Da Roma – Una vittoria da libro cuore quella ottenuta da Matteo Arnaldi al secondo turno degli Internazionali BNL d’Italia. Il sanremese si è finalmente lasciato alle spalle le innumerevoli difficoltà di inizio stagione, in parte legate ad un infortunio al piede, e ha eliminato la sesta testa di serie Alex de Minaur con una rimonta da urlo. Oltre all’immenso cuore dell’azzurro, è stato cruciale anche il supporto della ‘BNP Paribas Arena‘, che ha compreso perfettamente i momenti in cui alzare la voce per aiutare il proprio beniamino.
Si tratta di una vittoria estremamente preziosa per Matteo, che aveva assolutamente bisogno di ritrovare fiducia dopo un inizio di 2026 da incubo sotto tutti gli aspetti. L’inizio della collaborazione con Fabio Colangelo sembra averlo riportato dove merita e questa cavalcata al Foro Italico di Roma avrà ripercussioni molto positive anche sul suo ranking.
“Finalmente sono tornato a vincere una partita alla Arnaldi” – ha esordito Matteo con il sorriso stampato sul volto. “Mi aspettavo una partita di questo tipo, visto che giochiamo in maniera abbastanza simile. Ci sono stati tanti scambi lunghi ed è diventata una lotta, dalla quale sono riuscito ad emergere grazie alla mia forza mentale e al tifo del pubblico” – ha aggiunto l’azzurro, che è finalmente libero dagli antidolorifici ed è pronto a recuperare il tempo perduto. “Non ho mai perso la voglia di giocare, ma il dolore ha influenzato negativamente il mio rendimento e ho dovuto gestire un periodo davvero complicato. Non sono ancora al 100% della forma, ma non sto più prendendo antidolorifici e sono felice che il momento peggiore sia alle spalle. Non posso lamentarmi ora, dato che sto giocando sempre più match e la fiducia sta crescendo” – ha spiegato l’italiano.
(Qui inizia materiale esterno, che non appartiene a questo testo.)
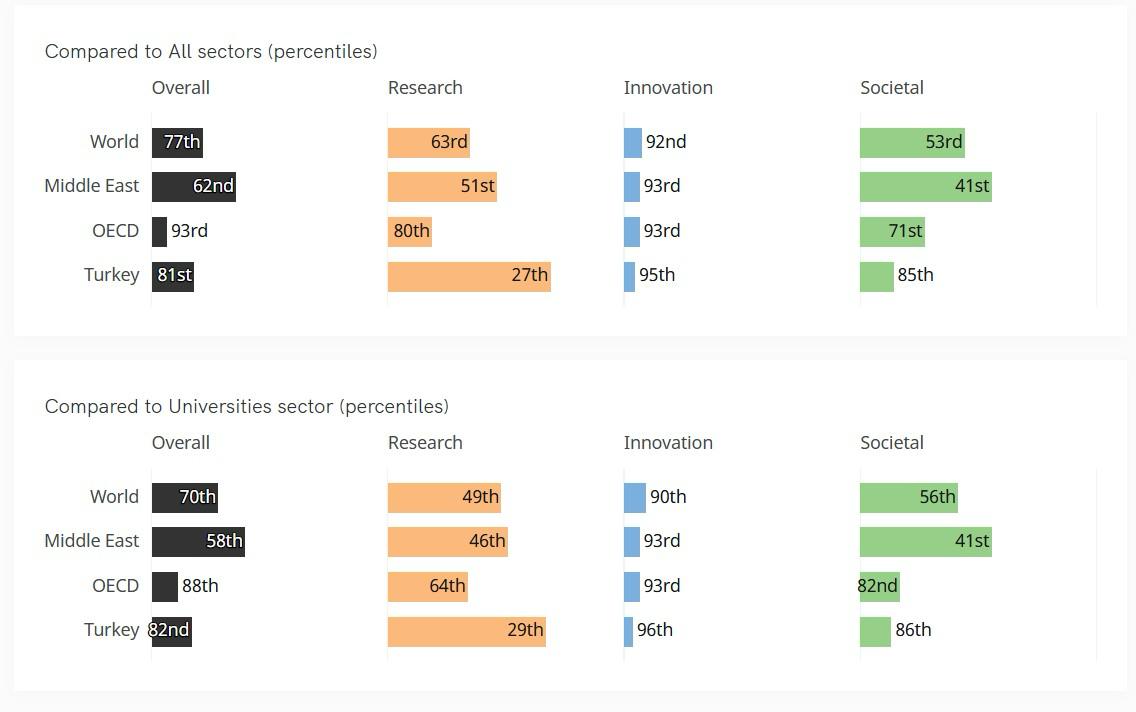Select OECD Societal 82nd percentile bar
Image resolution: width=1136 pixels, height=712 pixels.
point(880,586)
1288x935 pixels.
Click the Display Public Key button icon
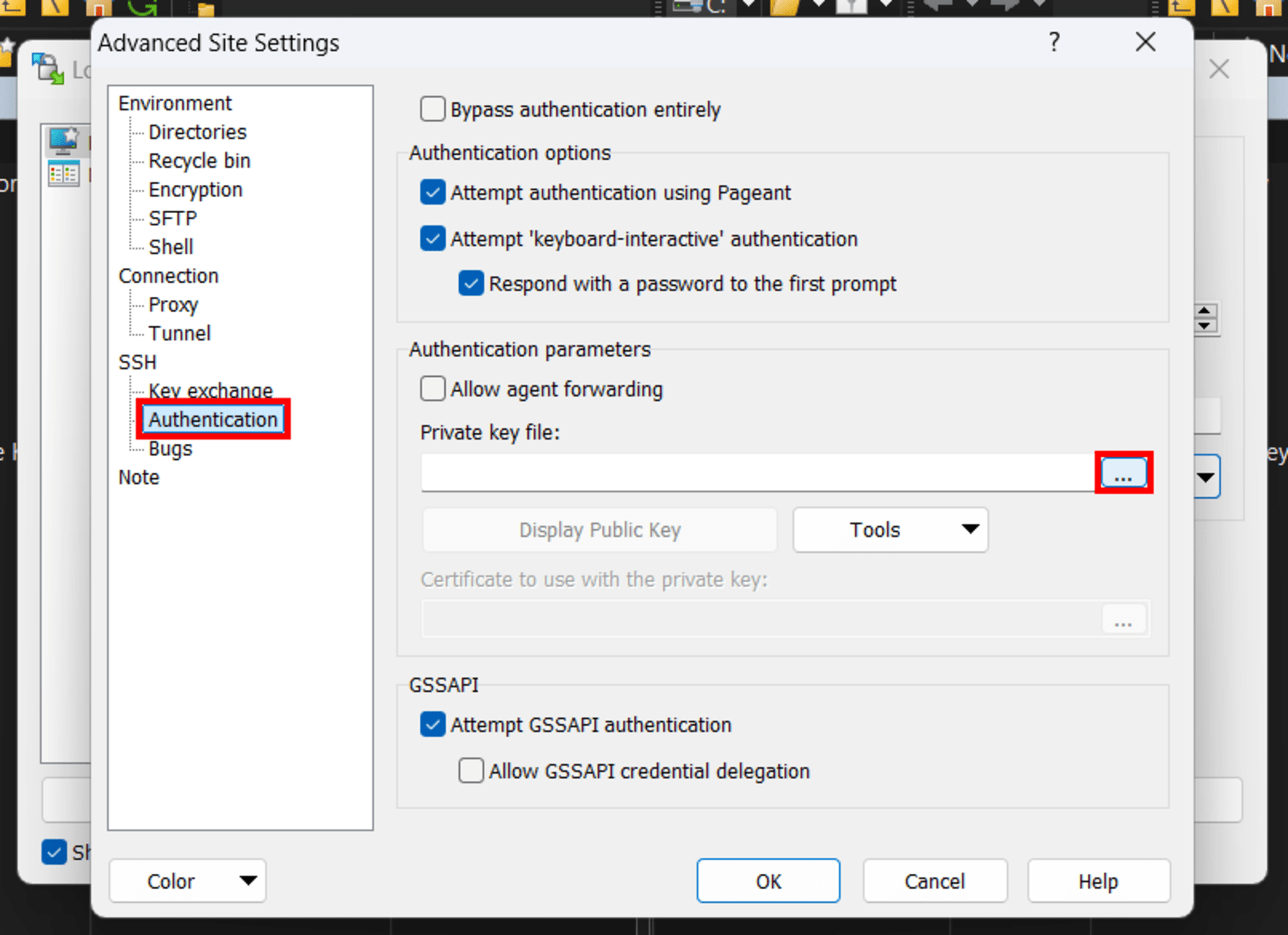(x=599, y=529)
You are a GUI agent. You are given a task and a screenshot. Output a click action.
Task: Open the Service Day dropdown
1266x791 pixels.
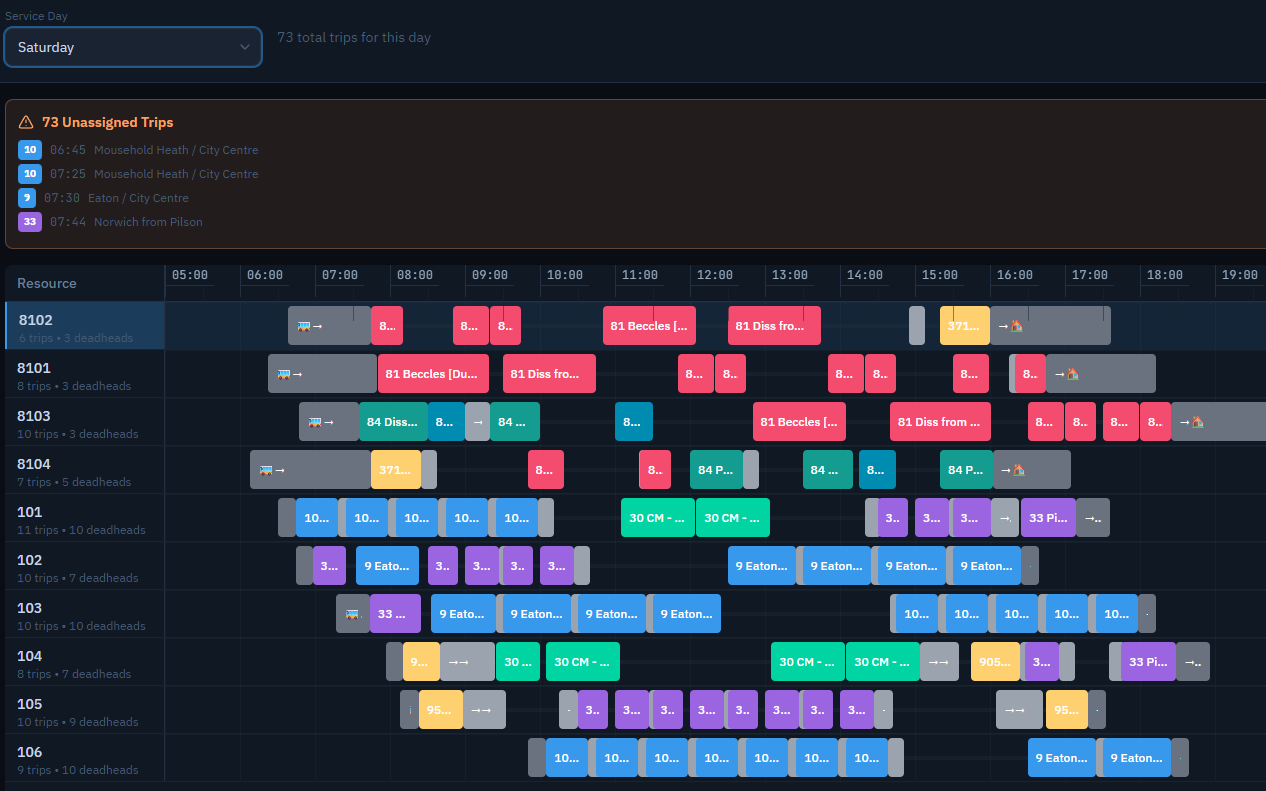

Il prossimo ostacolo sul cammino di Arnaldi sarà la giovane stella spagnola Rafael Jodar, che ha impressionato tutti nelle ultime settimane e ha vinto la sua prima partita al Foro Italico contro il portoghese Nuno Borges. Nonostante abbia appena 19 anni e una ridottissima esperienza nel circuito, l’iberico ha già dimostrato di avere tutte le skills necessarie per diventare un grande giocatore in breve tempo. Al Mutua Madrid Open è stato l’unico giocatore in grado di impensierire Jannik Sinner, spingendolo al limite, come ammesso dallo stesso numero 1 del mondo. “Mi aspetto un match totalmente diverso da quello di oggi, visto che Rafa ha caratteristiche diverse da Alex ed è più attaccante” – ha detto Matteo, prima di soffermarsi sul rapporto con Colangelo. “Mi ero affidato ad un coach straniero perché volevo sentire idee diverse, ma la verità è che non ci siamo trovati bene fuori dal campo. Fabio era libero e ci siamo messi d’accordo: è soltanto l’inizio, ma le sensazioni sono positive.”